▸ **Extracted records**
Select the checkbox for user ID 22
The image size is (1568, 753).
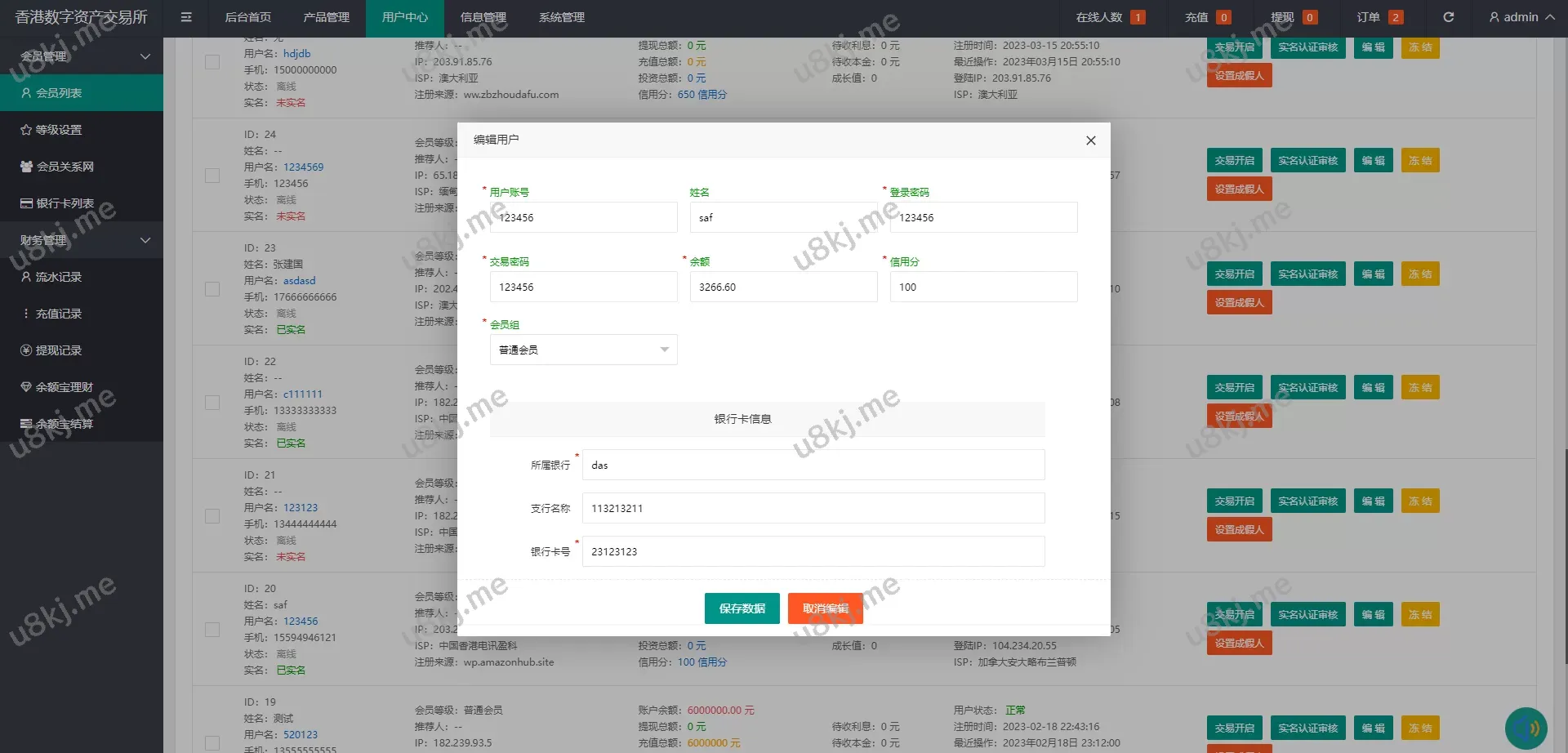(212, 403)
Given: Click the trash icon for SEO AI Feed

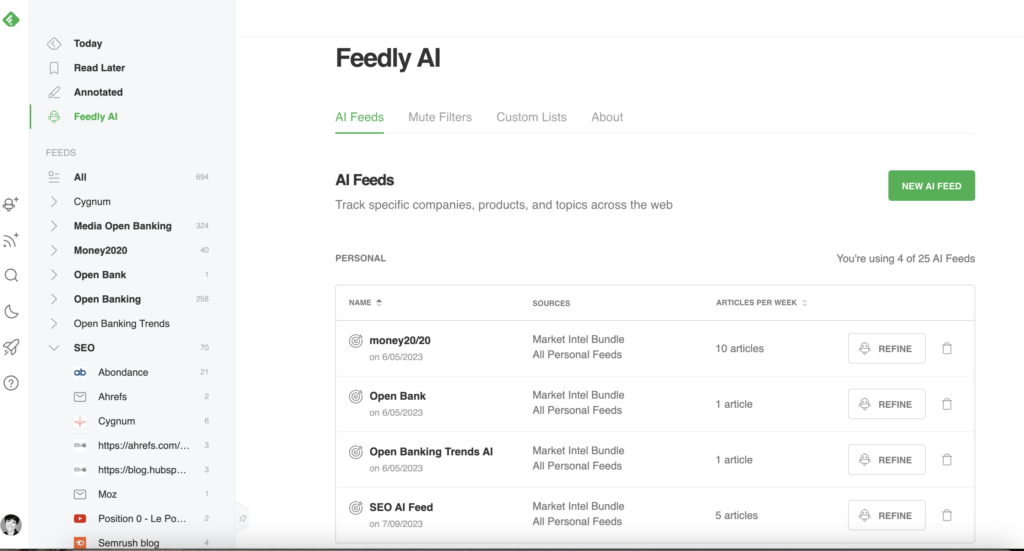Looking at the screenshot, I should tap(947, 516).
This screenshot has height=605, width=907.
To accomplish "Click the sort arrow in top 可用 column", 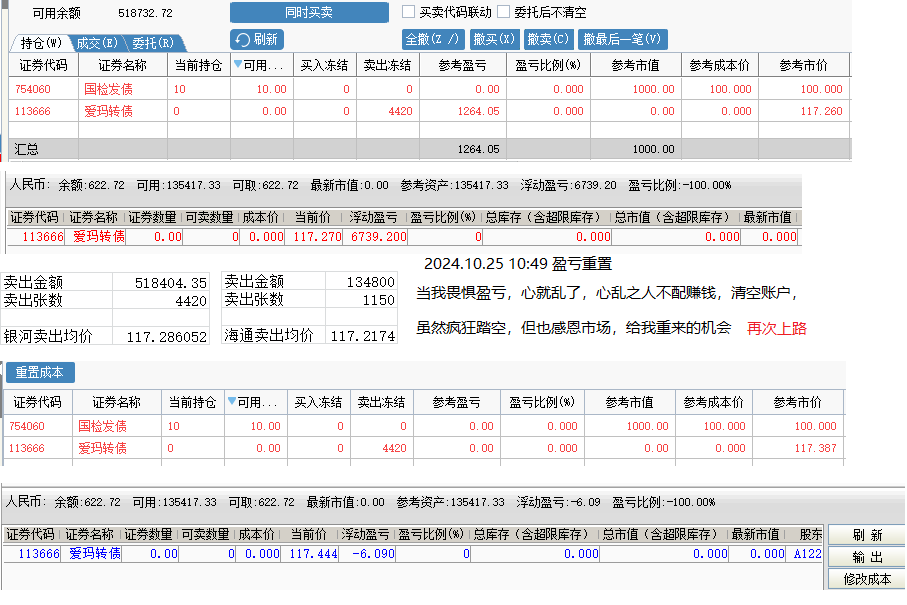I will click(x=237, y=65).
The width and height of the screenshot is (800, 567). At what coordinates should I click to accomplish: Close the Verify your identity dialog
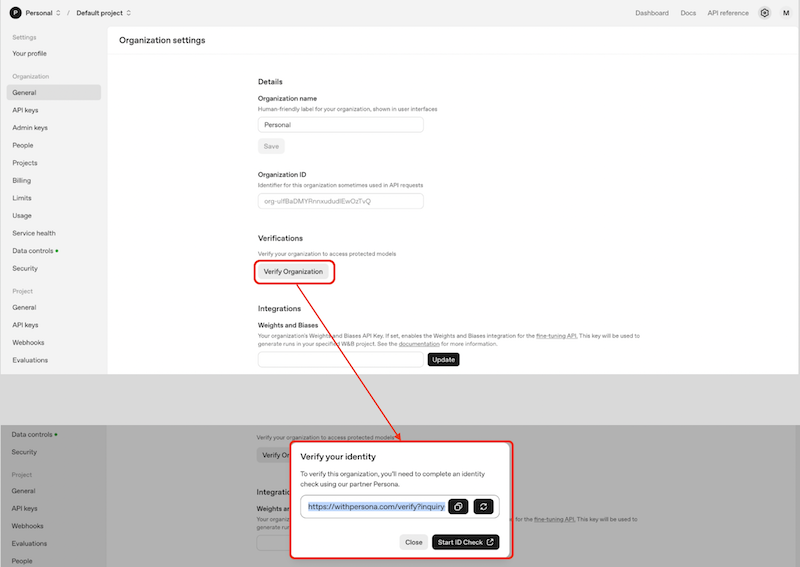413,542
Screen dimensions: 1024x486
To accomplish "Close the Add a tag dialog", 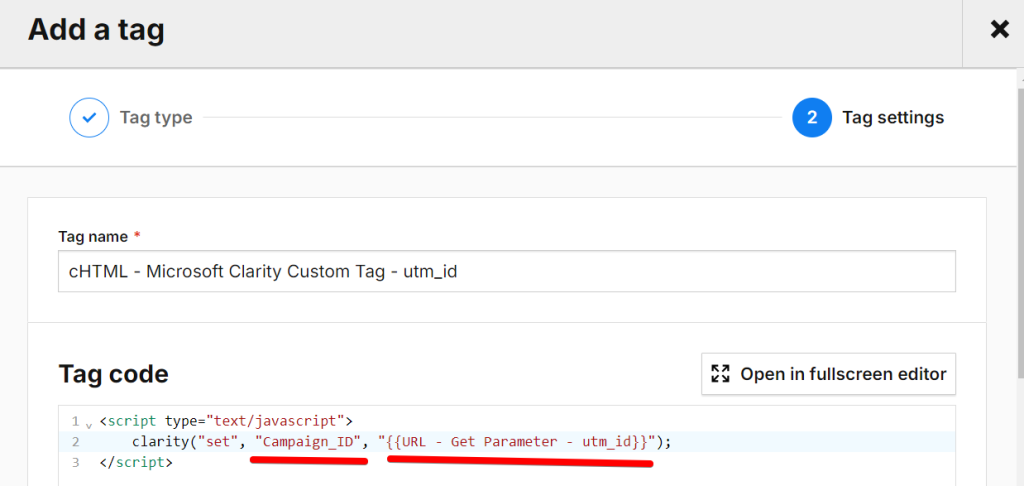I will [999, 29].
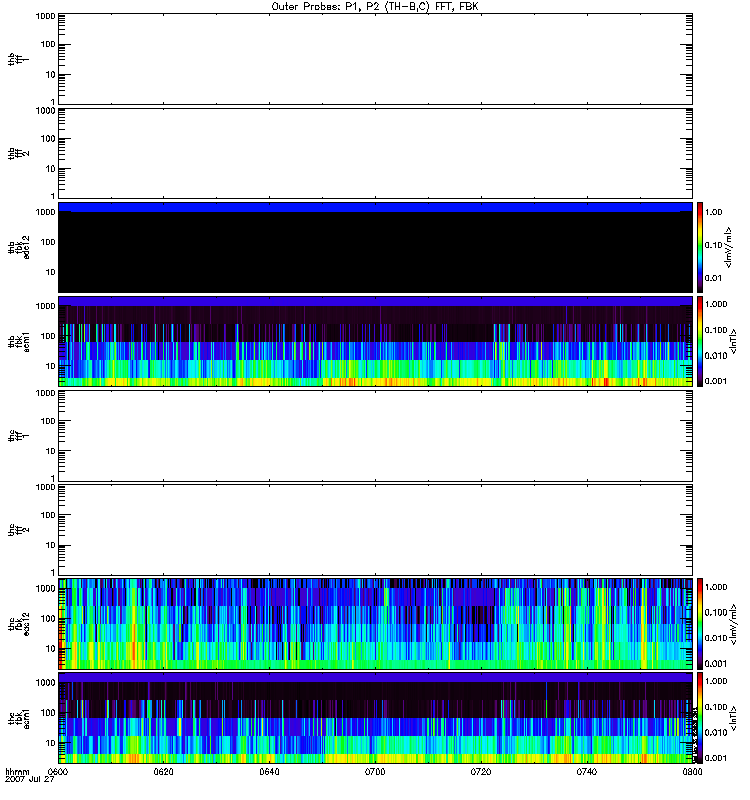Click the 0700 time axis label
This screenshot has height=800, width=750.
pos(375,773)
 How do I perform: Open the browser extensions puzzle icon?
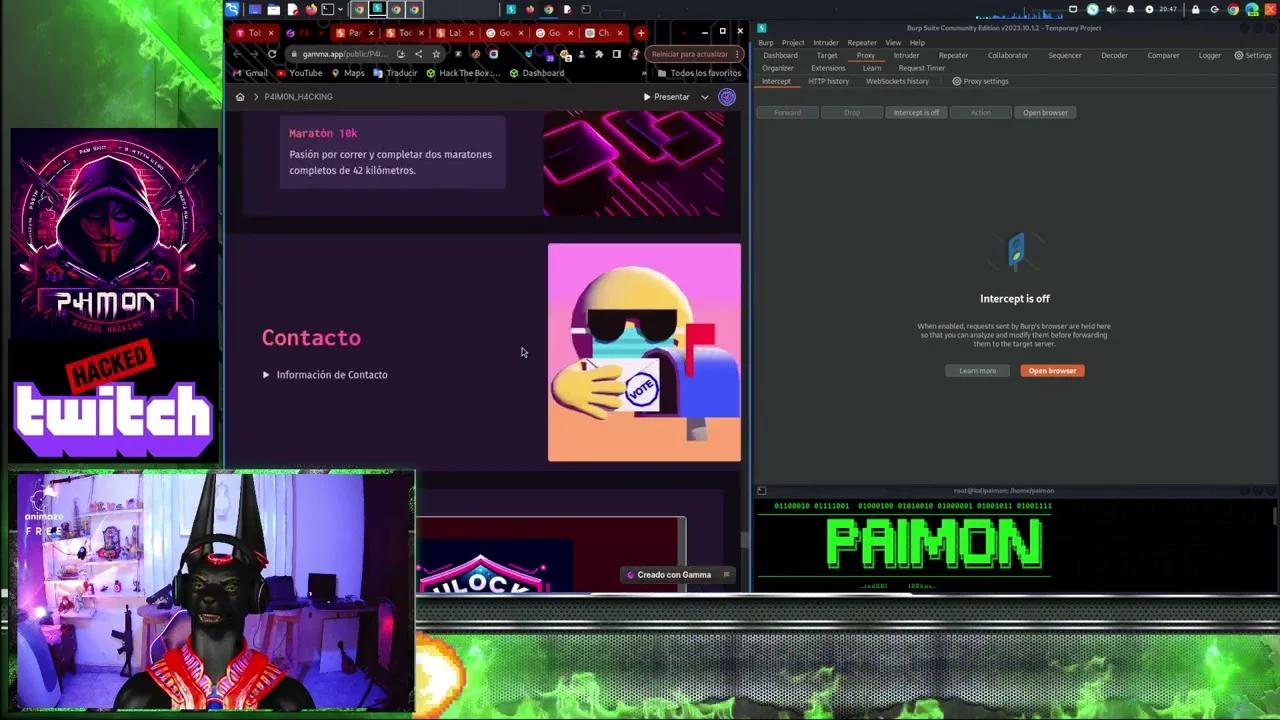[x=599, y=54]
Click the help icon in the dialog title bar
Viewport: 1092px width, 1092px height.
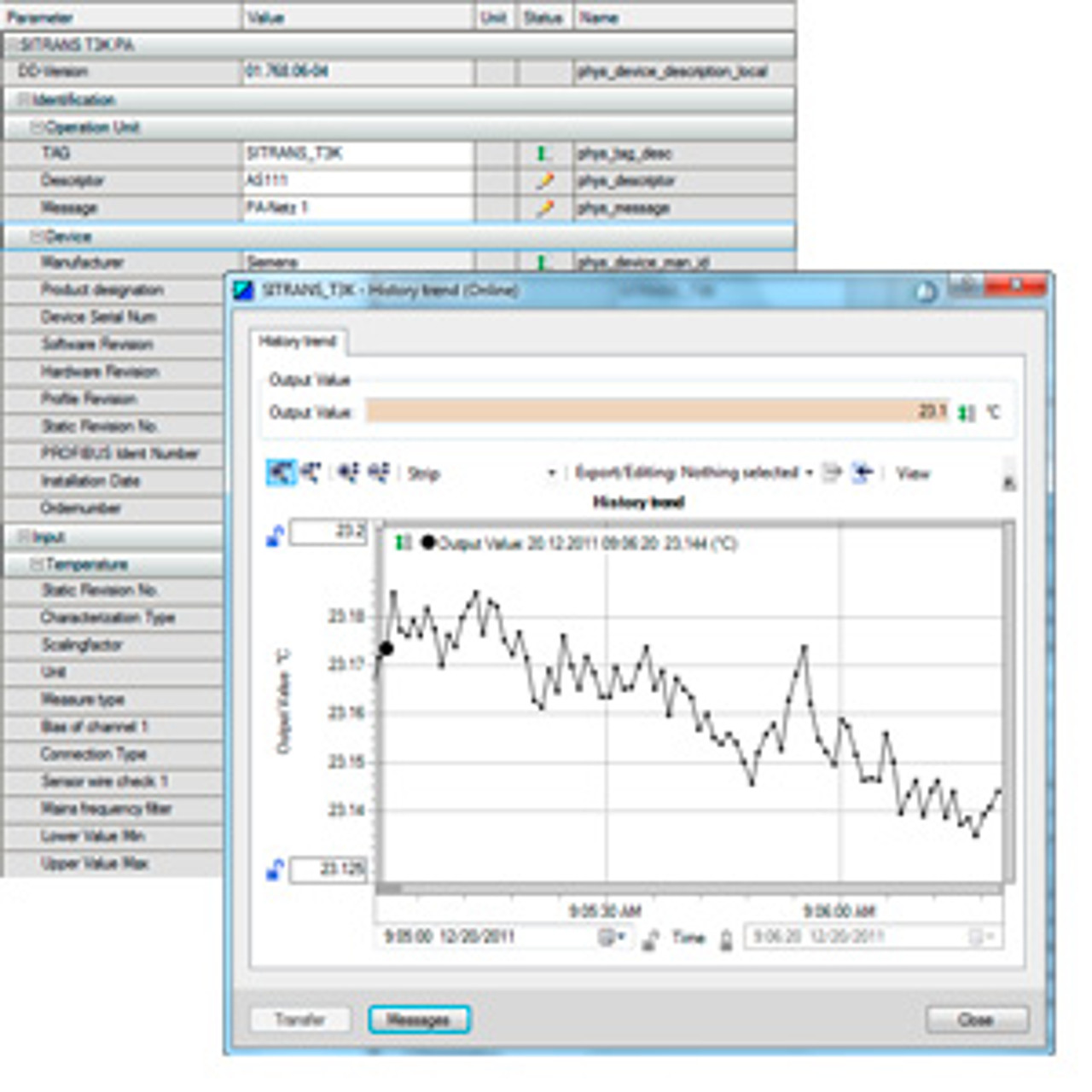tap(926, 292)

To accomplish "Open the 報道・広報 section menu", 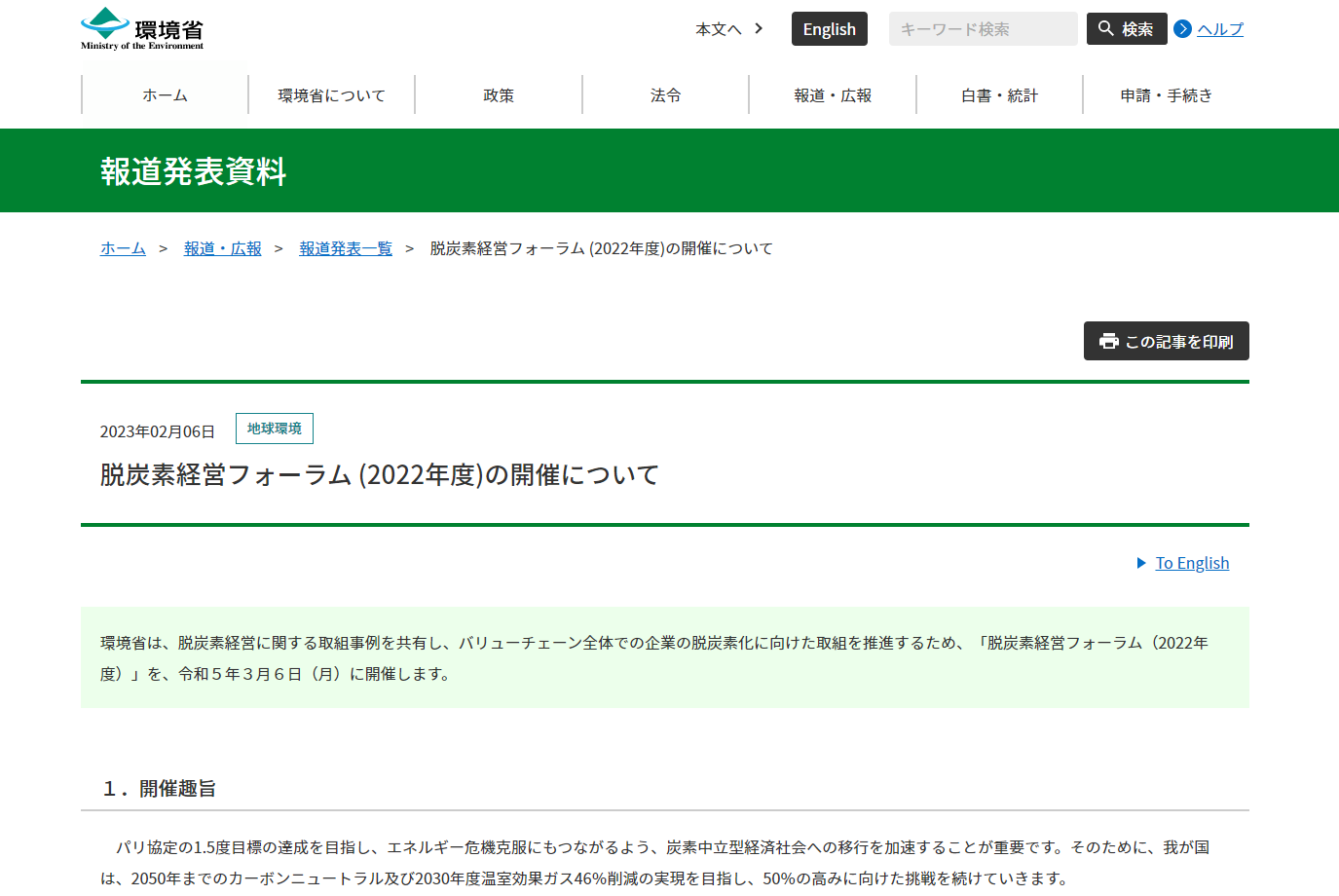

▸ **To do**
Each line from the one containing "How do I perform: Open" down to the final line of the records above must be reproduced exactly; no pictures go into the copy.

▸ **Output of the task**
 How do I perform: Open the browser extensions puzzle icon?
[x=599, y=54]
Click the help icon in the dialog title bar
Viewport: 1092px width, 1092px height.
tap(926, 292)

To accomplish "Open the 報道・広報 section menu", 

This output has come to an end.